Iavnana ( Georgian იავნანა ) is a genre of Georgian folk song that was traditionally intended as a lullaby / lullaby, but historically also includes healing songs for sick children. Some of the Iavnana texts also have a didactic or heroic character.

The name of the genre comes from its refrain “iavnana” (or “iavnaninao”, “nana” “naninao” etc.), which contains the word “nana” ( Georgian ნანა ), which is said to be derived from the name of a pagan mother goddess. Some of its variants, for example "iavnana vardo nana", combine the names of the flowers "violet" (ია: ia) and "rose" ( Georgian ვარდი : vardi), which appear frequently in Georgian folklore and classical literature. They then often have a male or female symbolic character.

Over sixty versions of Iavnanas have been recorded to date. Most of these lullabies are sung directly to the child and are largely preserved in today's (2016) Georgia. Many of the Iavnana variants, however, are performed as healing songs in the presence of the sick child, but addressed to the “lords” ( Georgian ბატონები : batonebi) or “angels” ( Georgian ანგელოზები : angelozebi), spirits who were believed to be they would have taken possession of the patient suffering from smallpox, measles, scarlet fever or other infectious diseases.
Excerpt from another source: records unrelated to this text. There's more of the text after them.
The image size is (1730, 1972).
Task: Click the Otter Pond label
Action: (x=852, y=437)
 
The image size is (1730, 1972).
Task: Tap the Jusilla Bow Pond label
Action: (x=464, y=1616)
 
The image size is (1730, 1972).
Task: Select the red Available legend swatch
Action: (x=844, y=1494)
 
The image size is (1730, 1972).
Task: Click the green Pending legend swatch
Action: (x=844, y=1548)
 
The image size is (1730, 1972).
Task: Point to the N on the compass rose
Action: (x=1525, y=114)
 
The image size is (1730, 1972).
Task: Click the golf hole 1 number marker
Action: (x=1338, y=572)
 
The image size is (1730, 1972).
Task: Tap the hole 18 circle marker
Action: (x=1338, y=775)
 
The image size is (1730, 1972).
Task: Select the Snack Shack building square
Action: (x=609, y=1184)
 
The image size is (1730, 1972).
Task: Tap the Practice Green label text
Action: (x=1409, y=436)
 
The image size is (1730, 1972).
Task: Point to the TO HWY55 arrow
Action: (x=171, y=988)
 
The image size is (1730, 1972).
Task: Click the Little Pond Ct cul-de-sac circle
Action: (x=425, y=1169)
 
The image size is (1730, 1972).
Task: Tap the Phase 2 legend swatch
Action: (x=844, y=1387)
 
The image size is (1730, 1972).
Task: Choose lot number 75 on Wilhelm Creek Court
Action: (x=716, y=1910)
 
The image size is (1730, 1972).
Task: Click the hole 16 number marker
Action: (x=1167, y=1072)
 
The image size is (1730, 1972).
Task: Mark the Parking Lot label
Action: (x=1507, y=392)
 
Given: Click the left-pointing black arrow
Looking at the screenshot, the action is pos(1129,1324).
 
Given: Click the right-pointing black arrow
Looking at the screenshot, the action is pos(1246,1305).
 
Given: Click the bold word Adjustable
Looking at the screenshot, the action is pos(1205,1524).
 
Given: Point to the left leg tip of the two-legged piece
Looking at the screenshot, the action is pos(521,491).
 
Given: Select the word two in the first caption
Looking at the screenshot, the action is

The Iavnana motifs were taken up in their poetry by several Georgian poets such as Ilia Chavchavadze , Akaki Tsereteli and Galaktion Tabidze .

Web links

Individual evidence

  1. a b c Kevin Tuite : The Violet and the Rose. A Georgian Lullaby as Song of Healing and Socio-Political Commentary. (PDF, pp. 2, 3 and 8) Université de Montréal , November 16, 2005.
  2. გ. ჩხიკვაძე (G. Chkhikvadze): იავნანა ( Iavnana ). ქართული საბჭოთა ენციკლოპედია ( Georgian Soviet Encyclopaedia ), Tbilisi 1980, p. 37.